§ **Tâches à réaliser**:
(1) Dans l'extrait sur l'entrée de Sebastião Salgado à l'Académie des beaux-arts, condensez le paragraphe qui commence par « Les roulements de tambours résonnent » en conservant ses faits principaux.
(2) Prolongez l'extrait sur l'entrée de Sebastião Salgado à l'Académie des beaux-arts à partir de sa dernière phrase.

§ **Extrait choisi**:
Installé à l’Académie des beaux-arts de l’Institut de France le 6 décembre dernier par Yann Arthus-Bertrand au poste de Lucien Clergue décédé en 2014, Sebastião Salgado rejoint le club très select des « immortels » destinés à « promouvoir et encourager la création artistique dans toutes ses expressions, et à veiller à la défense du patrimoine culturel français ».
Les roulements de tambours résonnent sous la Coupole du Palais de l’Institut de France, donnant le signal d’ouverture des festivités. Les académiciens arrivent en rangs serrés, défilé de costumes verts avec épées à la taille, ils font leur entrée dans un petit amphithéâtre rempli de tout ce que le milieu de la photo compte d’officiel. On y voit le directeur de la MEP, celui de la fondation Henri Cartier-Bresson, des rédacteurs en chef de magazines et d’agences photo, et bien sûr des photographes, comme William Klein, fatigué, qui arrive dans un fauteuil roulant, et d’autres à peine plus jeunes. Beaucoup de cheveux gris et blanc dans cette assemblée à majorité masculine.
Photographe humaniste
Yann Arthus-Bertrand, académicien et photographe connu entre autres pour son travail sur La Terre vue du ciel, ouvre le bal en s’installant au pupitre et en prenant quelques photos du public avant de commencer son discours. Il retrace avec émotion la formidable carrière de Sebastião Salgado, photographe humaniste qui a sillonné les cinq continents en produisant de grands sujets en noir et blanc (Autres Amériques, La main de l’homme, Exodes, Genesis…), exposés et publiés un peu partout dans le monde. Le photographe né au Brésil lui a répondu par un discours plein d’émotion, en rendant hommage à sa compagne Lélia, véritable complice, grâce à qui il a choisi la photographie à l’âge de 30 ans, et y a consacré sa vie.

(Éléments de données enregistrés)
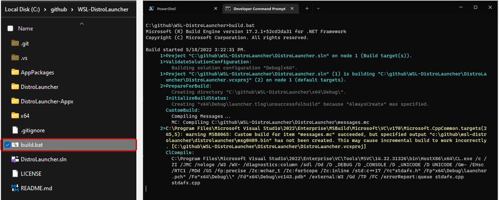Click the LICENSE file icon
Viewport: 499px width, 200px height.
point(14,174)
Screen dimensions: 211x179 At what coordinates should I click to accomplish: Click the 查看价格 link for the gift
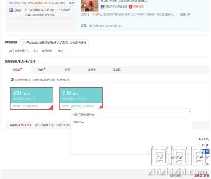point(185,14)
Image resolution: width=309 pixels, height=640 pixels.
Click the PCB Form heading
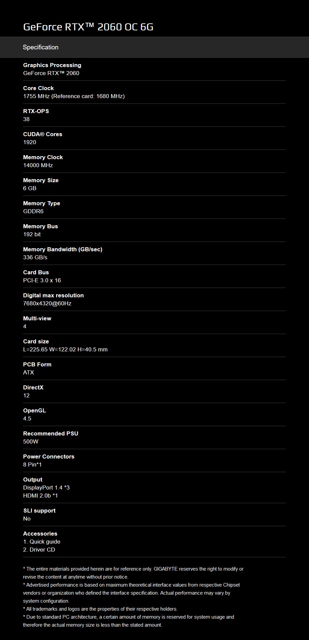coord(37,364)
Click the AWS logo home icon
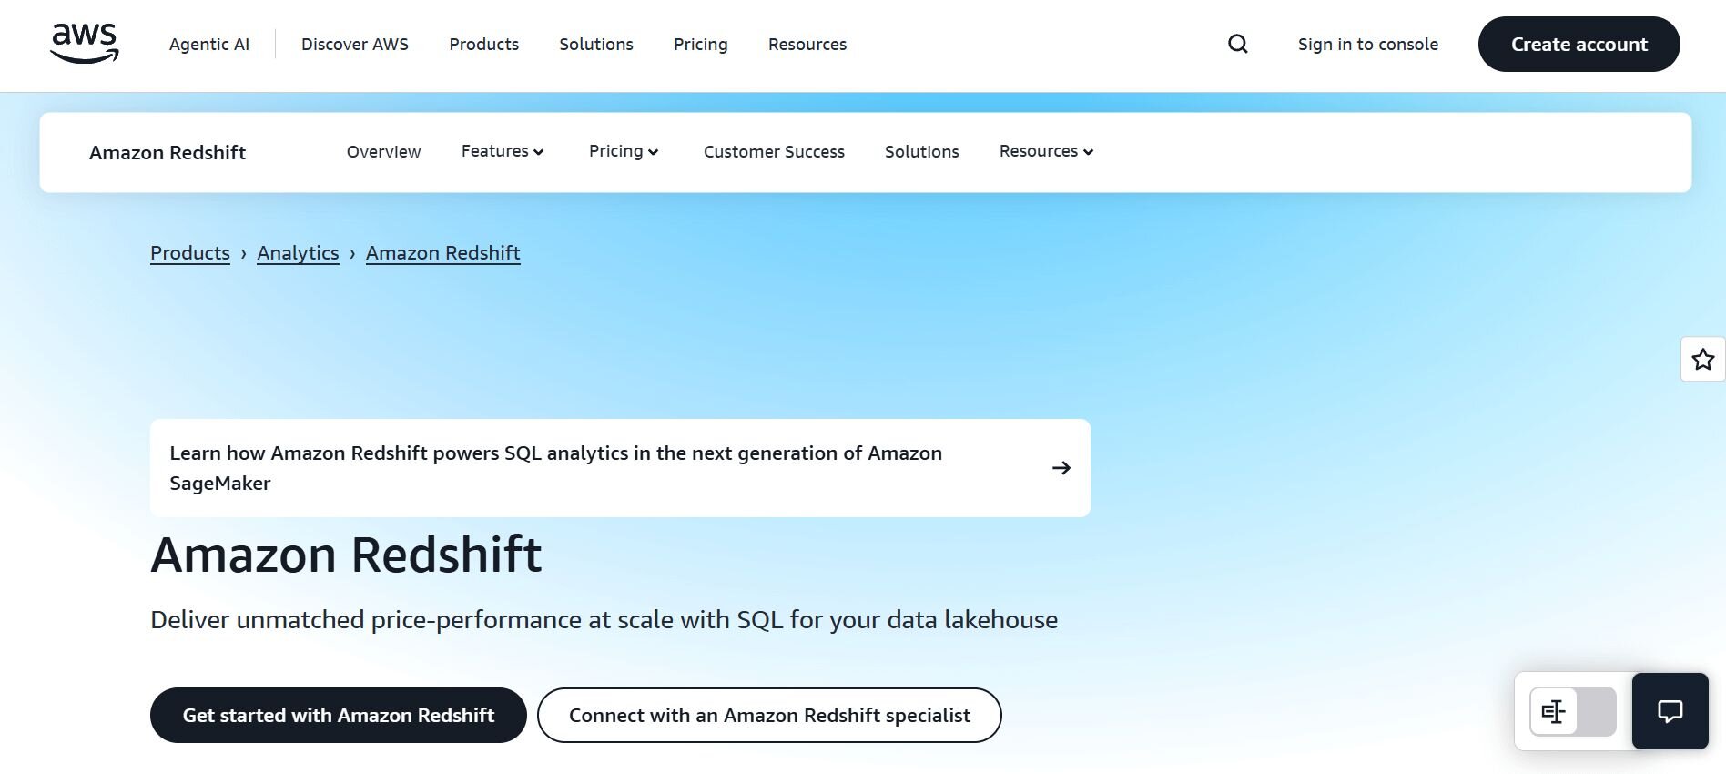Image resolution: width=1726 pixels, height=774 pixels. coord(85,44)
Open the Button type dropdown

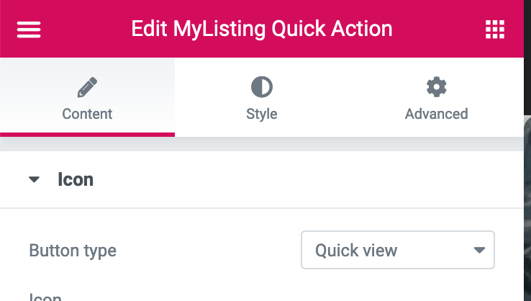398,250
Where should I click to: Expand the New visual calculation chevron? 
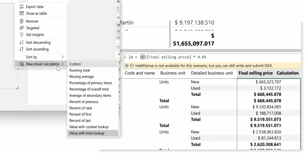63,64
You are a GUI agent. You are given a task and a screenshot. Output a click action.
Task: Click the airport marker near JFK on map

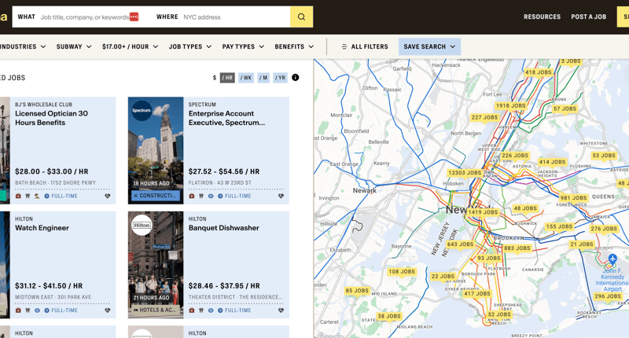(612, 259)
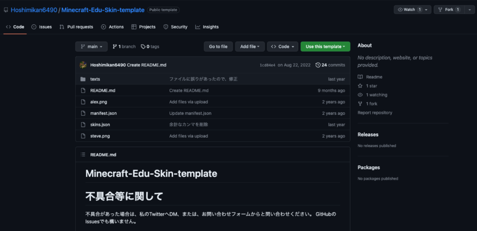Click the star icon in About
Screen dimensions: 477x231
360,86
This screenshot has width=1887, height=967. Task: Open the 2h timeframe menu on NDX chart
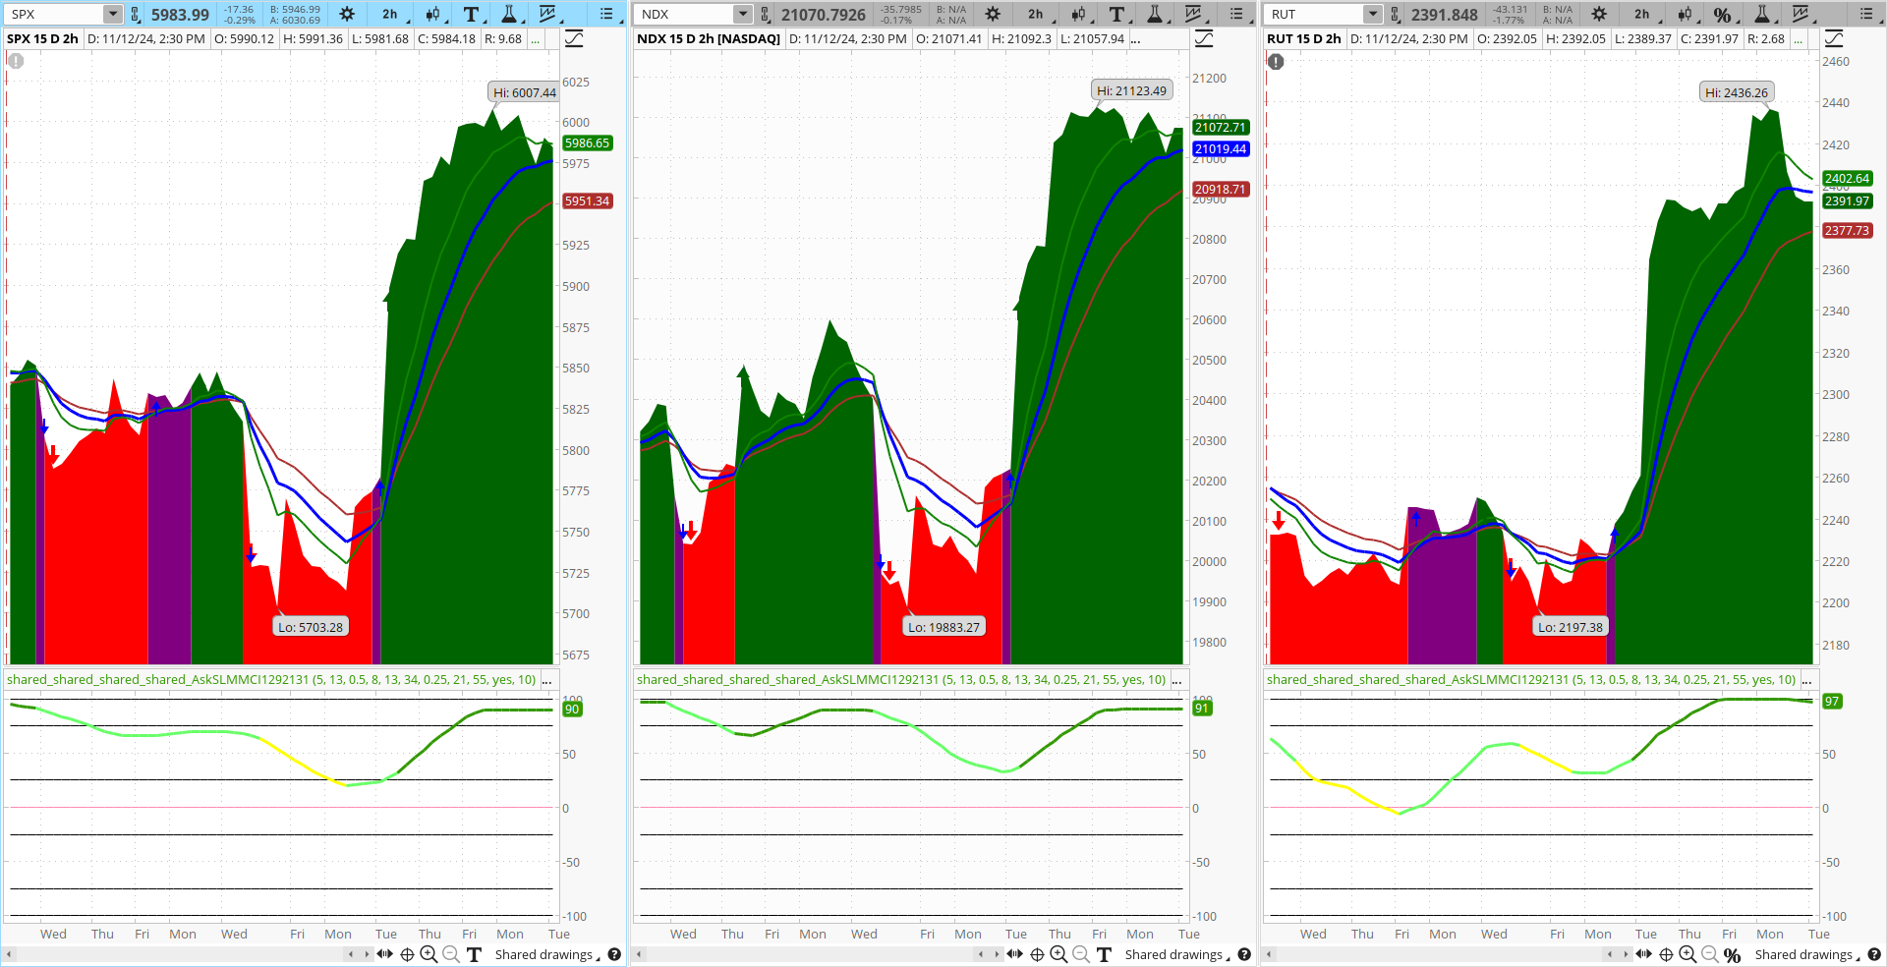pyautogui.click(x=1036, y=14)
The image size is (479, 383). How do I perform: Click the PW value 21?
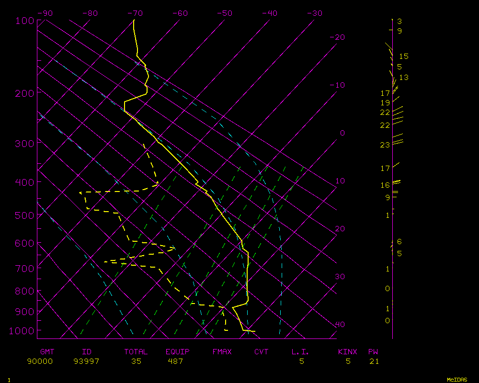374,361
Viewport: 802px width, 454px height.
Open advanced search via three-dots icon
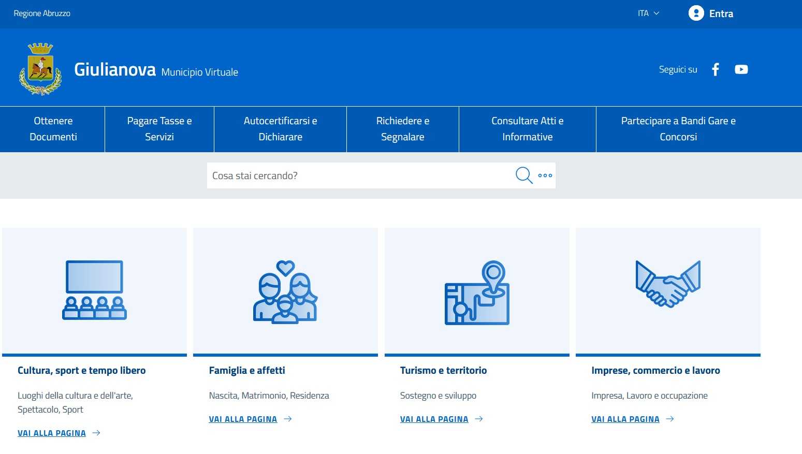point(545,175)

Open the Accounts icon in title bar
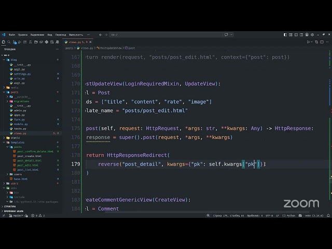pyautogui.click(x=307, y=35)
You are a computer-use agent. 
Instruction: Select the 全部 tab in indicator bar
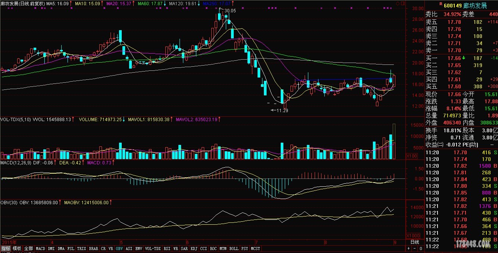(x=29, y=249)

§ **Réponses aux tâches**:
(1) Au son des tambours, sous la Coupole du Palais de l'Institut de France, les académiciens en costume vert et épée à la taille entrent dans un petit amphithéâtre. La salle est pleine des officiels de la photographie : le directeur de la MEP, celui de la fondation Henri Cartier-Bresson, des rédacteurs en chef de magazines et d'agences photo, et des photographes. Parmi eux figure William Klein, fatigué, en fauteuil roulant. L'assemblée est surtout masculine, avec beaucoup de cheveux gris et blancs.

(2)
Quatre hommes en arme
Rejoignant Yann Arthus-Bertrand, Bruno Barbey et Jean Gaumy (ces deux derniers ayant, comme lui, collaboré avec l’agence Magnum), Sebastião Salgado est donc le 4e photographe à rejoindre ce club très fermé de l’Institut de France (sans compter Lucien Clergue qui a ouvert la route en entrant à l’Académie en 2006). Comparé aux quatre mousquetaires – quatre hommes en arme –, leur mission sera de « promouvoir et encourager la création artistique dans toutes ses expressions, et à veiller à la défense du patrimoine culturel français ». Sans nullement renier la qualité de ces quatre photographes promus au rang d’immortel, on peut juste regretter qu’aucune femme ne les y ait encore rejoints. Un nom a bien circulé à un moment, mais ce sera pour une autre fois. Rappelons qu’il a tout de même fallu attendre 1980 pour voir entrer Marguerite Yourcenar sous la Coupole, une institution fondée en 1635, soit trois siècles et demi !
L’histoire des académiciens était très présente à l’esprit de tout le monde, avec la disparition deux jours avant de Jean d’Ormesson, entré à l’Institut en 1973, à l’âge de 48 ans. Et le matin même, on apprenait la mort Johnny Halliday – pas vraiment académicien –, mais les discours de réception et de remise de l’épée y ont fait référence, donnant à cette journée un accent rock’n’roll un peu dissonant.